A few nights later, on Wednesday night, I was at my Dad's house. He lived in Beloit by then (a week ago). It was either very late or very early and I was listening to my iPod. I had uploaded Teddy's songs onto it the same night I got them, but hadn't listened to them since. I had opened the album with those songs on it and scrolled down without looking at the first few songs and put on a Hendrix song. The iPod was on shuffle. I was writing and not paying much attention to the music other than to calm me and focus me.

Then, suddenly, "You'll Be in My Heart" started playing. I didn't notice it at first, but toward the end of the song, I got stuck on a line in my story. I stopped writing and chewed on the end of the pencil and rolled over into a more comfortable position in the bed I was writing in.
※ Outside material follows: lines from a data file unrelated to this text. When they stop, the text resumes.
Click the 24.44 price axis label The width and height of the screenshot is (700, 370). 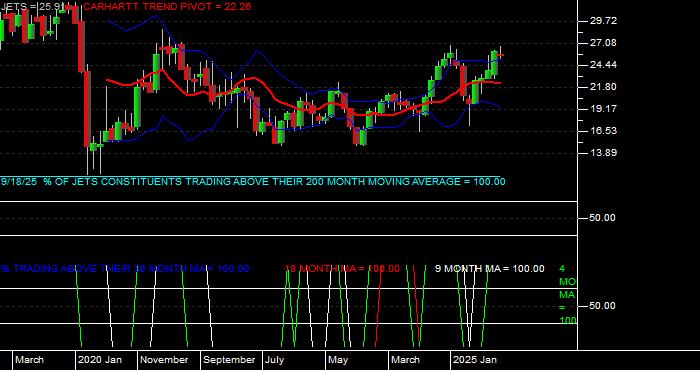(x=592, y=65)
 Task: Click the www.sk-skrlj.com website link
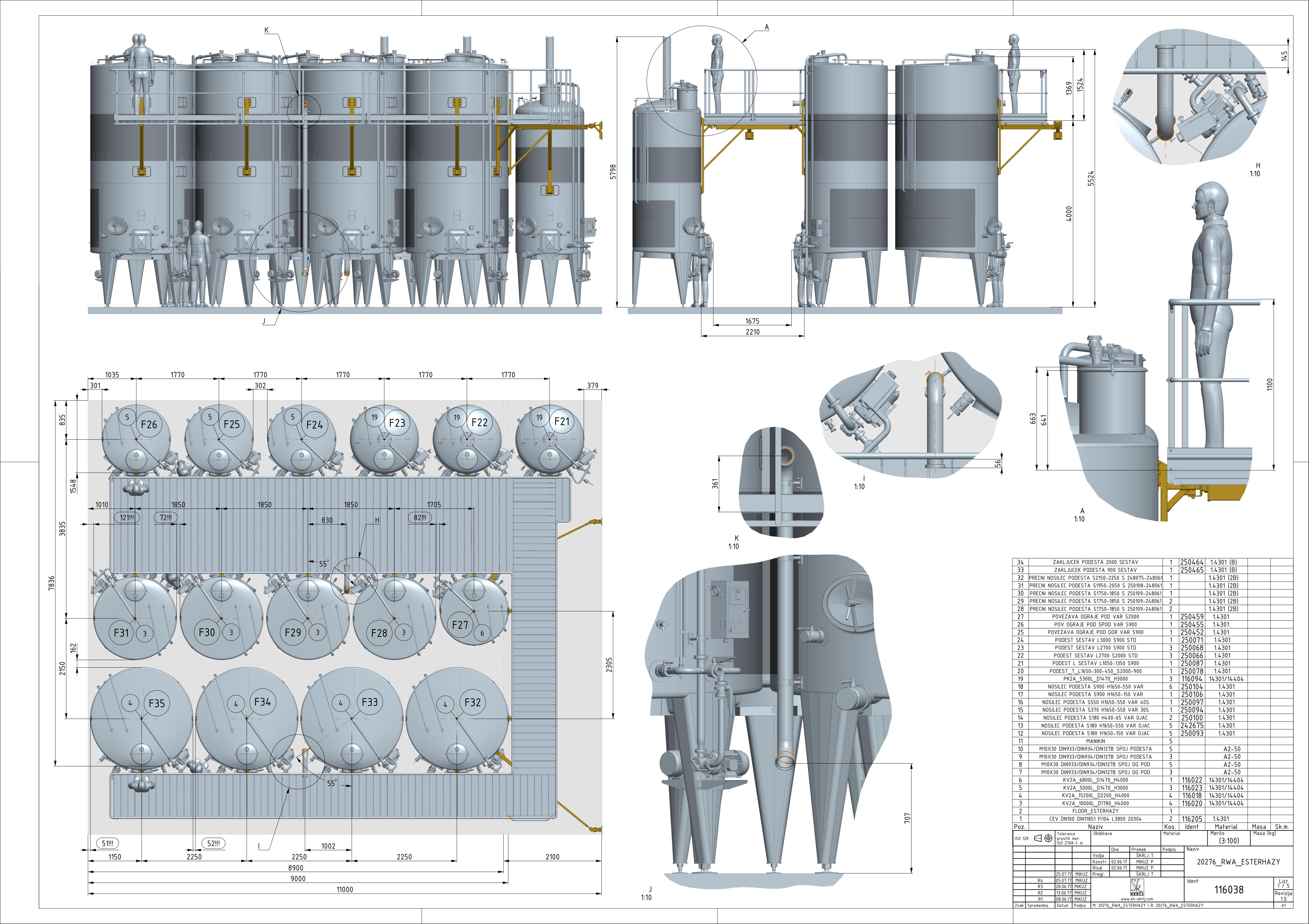click(1136, 899)
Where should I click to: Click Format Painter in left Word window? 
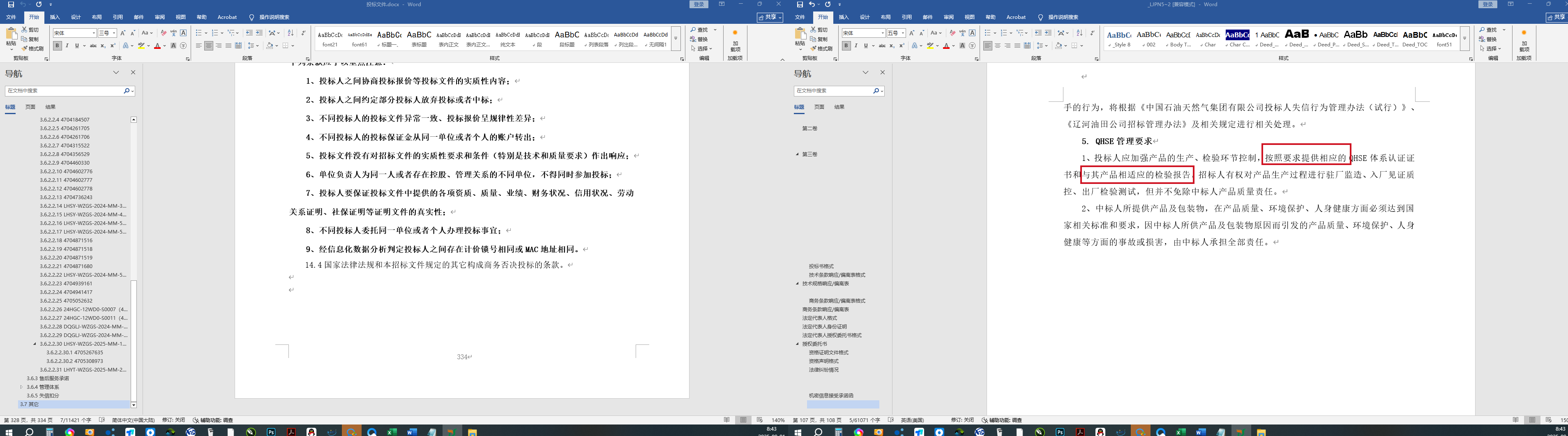33,48
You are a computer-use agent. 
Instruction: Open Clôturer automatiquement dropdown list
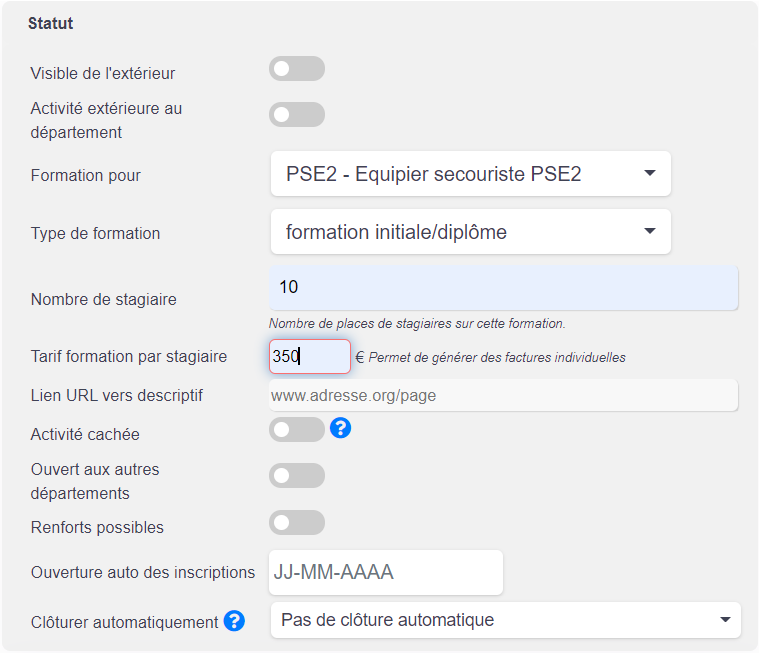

Then I heard the ending of the chorus of the song. I felt like I'd been jolted with electricity, the shock was so violent.

I just listened to the words. The chorus finished. There was a bit of an instrumental break and then the chorus played again. Then, facing my door and frozen mid-move over my story, the lyrics come clear-- they had been clear before, but these were crystal clear like bells, demanding me to pay attention.

The words were "Look over your shoulder. Just look over your shoulder." They repeated several times.

Slowly, though it was a bit ridiculous to follow the orders of a song from a Disney movie, I looked over my shoulder.

I jumped.

On my headboard, over my shoulder, was a picture of Aunt Janelle.

"You'll be here in my heart, no matter what they say. I'll be with you now and forever on. I'll be with you always. I'll be with you. I'll be there for you always. Always and always. Just look over your shoulder. Just look over your shoulder. Just look over your shoulder. I'll be there always."

Though she's been dead for over two years now, it was like she had found a way to say something to me, one last thing. It really felt like she was there saying that to me. It may sound ridiculous, it may sound crazy, but that's what it felt like.

"You'll Be in My Heart" has always been our song. It just happened that way, but even now, with her dead, it's managed to stay a song just between us.

Maybe it meant so much to me because she was my mother figure. I have never been close to my mom, even when my parents were together. Since they split up, I've been even further from her. Aunt Janelle filled that void. I'm glad I have some way to hold on to some bit of who she was. This song will always remind me of her. Even though it hurts to think about, I'm glad for it, in a weird way. That's all I had to say. It just struck me as something good for a blog.